Show all the lines in the data below that include the word "text".

(Extracted data entries)
Start of Block

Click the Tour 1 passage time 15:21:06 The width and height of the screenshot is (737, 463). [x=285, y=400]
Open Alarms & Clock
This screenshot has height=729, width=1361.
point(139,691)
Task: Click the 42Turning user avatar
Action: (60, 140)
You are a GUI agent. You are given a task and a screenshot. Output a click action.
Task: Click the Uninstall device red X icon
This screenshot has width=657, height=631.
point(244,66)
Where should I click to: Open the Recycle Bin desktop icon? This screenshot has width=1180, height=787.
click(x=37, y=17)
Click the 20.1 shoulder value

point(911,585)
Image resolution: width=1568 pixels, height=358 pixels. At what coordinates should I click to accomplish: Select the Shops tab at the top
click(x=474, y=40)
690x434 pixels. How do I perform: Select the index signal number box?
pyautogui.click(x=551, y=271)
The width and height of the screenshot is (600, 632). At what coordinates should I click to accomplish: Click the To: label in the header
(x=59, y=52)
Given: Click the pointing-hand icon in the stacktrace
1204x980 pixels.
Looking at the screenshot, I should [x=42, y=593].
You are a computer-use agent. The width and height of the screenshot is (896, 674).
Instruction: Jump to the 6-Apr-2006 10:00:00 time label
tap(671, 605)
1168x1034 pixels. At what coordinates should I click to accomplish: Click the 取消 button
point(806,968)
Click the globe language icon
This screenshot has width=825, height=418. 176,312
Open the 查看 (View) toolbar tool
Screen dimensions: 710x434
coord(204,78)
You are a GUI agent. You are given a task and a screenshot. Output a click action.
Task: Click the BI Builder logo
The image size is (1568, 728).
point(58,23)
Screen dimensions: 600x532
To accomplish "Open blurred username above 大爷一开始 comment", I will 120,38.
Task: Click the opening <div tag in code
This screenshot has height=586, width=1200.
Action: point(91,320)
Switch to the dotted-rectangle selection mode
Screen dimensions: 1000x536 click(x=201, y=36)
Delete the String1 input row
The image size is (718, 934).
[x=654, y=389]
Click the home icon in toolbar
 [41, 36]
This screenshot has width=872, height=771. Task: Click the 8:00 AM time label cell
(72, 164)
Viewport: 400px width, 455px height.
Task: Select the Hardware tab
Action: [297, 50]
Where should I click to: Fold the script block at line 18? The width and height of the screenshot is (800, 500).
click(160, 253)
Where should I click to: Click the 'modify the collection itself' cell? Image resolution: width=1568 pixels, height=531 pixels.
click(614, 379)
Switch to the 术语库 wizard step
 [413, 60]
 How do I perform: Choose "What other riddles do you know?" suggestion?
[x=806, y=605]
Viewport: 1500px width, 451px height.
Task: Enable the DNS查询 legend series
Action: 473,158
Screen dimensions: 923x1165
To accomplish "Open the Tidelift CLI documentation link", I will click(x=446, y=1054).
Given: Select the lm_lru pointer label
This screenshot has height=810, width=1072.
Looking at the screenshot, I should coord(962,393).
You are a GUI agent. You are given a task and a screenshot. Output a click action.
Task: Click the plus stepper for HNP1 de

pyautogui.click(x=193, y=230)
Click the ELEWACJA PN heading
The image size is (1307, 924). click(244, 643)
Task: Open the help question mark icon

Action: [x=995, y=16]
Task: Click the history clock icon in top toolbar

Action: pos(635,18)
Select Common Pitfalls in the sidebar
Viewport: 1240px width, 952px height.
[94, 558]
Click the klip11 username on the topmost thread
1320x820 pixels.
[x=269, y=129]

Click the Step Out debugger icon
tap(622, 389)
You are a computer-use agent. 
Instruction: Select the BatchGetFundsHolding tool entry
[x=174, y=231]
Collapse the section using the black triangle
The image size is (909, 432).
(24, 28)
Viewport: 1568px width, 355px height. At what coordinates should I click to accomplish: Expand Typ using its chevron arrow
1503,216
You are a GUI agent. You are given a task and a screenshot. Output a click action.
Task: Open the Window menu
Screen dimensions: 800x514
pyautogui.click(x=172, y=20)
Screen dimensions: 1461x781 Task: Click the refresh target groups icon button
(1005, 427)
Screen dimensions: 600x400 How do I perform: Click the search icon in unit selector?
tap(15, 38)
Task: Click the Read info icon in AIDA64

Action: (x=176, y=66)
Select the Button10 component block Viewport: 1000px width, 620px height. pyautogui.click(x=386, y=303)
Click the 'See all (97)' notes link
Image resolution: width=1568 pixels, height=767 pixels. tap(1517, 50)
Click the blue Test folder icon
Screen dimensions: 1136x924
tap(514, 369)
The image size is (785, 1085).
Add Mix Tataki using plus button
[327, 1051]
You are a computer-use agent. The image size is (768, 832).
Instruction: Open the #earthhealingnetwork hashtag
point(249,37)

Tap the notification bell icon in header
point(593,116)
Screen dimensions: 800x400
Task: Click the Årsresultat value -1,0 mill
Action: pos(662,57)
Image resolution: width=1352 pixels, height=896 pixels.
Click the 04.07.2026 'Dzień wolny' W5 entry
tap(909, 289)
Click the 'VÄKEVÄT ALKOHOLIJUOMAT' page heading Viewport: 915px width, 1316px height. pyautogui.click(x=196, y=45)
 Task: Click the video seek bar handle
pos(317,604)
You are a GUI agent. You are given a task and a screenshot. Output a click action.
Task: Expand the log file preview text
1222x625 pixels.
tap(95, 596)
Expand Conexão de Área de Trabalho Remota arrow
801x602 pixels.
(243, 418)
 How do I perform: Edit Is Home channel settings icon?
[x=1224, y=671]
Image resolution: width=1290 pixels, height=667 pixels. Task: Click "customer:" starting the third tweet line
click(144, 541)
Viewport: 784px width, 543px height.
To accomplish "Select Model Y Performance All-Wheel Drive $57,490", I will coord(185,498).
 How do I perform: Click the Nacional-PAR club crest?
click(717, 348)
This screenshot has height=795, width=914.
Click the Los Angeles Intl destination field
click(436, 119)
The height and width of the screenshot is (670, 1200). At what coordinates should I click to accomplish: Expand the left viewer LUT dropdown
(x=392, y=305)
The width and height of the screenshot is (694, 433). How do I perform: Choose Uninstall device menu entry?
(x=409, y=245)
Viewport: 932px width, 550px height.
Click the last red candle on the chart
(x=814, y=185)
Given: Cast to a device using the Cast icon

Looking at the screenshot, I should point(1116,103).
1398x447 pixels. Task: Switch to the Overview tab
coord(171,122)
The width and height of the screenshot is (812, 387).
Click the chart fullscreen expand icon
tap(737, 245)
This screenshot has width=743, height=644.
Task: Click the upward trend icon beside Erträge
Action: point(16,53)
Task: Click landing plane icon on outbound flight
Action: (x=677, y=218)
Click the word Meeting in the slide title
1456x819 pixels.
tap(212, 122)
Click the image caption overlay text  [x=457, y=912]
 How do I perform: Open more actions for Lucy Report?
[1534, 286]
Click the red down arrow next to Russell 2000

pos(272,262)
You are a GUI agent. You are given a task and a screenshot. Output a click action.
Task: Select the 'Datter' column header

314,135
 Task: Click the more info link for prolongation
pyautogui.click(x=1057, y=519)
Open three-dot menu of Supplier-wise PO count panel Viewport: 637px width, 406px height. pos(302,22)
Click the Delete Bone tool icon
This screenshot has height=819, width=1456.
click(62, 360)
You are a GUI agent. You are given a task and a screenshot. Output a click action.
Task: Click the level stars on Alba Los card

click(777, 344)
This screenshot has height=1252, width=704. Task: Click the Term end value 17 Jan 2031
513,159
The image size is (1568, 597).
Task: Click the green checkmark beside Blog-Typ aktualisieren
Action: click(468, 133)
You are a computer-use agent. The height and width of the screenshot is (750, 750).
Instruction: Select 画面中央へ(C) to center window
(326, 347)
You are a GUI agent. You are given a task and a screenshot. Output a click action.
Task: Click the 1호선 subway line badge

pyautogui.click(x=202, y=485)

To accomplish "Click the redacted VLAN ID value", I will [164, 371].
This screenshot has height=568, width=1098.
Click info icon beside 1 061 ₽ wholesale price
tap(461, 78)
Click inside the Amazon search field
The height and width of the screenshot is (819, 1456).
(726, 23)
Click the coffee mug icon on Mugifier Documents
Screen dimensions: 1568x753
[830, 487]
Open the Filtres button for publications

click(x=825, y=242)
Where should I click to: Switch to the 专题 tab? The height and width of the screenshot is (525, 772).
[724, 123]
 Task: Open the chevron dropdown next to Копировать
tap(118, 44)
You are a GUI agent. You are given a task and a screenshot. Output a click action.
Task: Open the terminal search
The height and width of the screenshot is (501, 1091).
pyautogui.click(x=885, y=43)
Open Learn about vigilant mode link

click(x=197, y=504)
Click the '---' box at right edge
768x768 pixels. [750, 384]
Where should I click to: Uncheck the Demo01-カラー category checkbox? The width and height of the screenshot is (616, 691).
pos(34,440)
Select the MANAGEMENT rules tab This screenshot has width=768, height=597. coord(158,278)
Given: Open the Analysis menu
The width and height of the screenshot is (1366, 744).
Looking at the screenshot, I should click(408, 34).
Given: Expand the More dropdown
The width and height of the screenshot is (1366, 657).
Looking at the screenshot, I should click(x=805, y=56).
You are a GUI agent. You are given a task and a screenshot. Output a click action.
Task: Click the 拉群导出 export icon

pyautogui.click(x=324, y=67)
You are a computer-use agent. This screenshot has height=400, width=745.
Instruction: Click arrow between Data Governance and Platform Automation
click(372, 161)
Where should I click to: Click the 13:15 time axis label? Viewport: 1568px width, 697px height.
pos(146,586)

End of Block

**Exercise answer**:
Task: Expand the log file preview text
Click the image caption overlay text  [x=457, y=912]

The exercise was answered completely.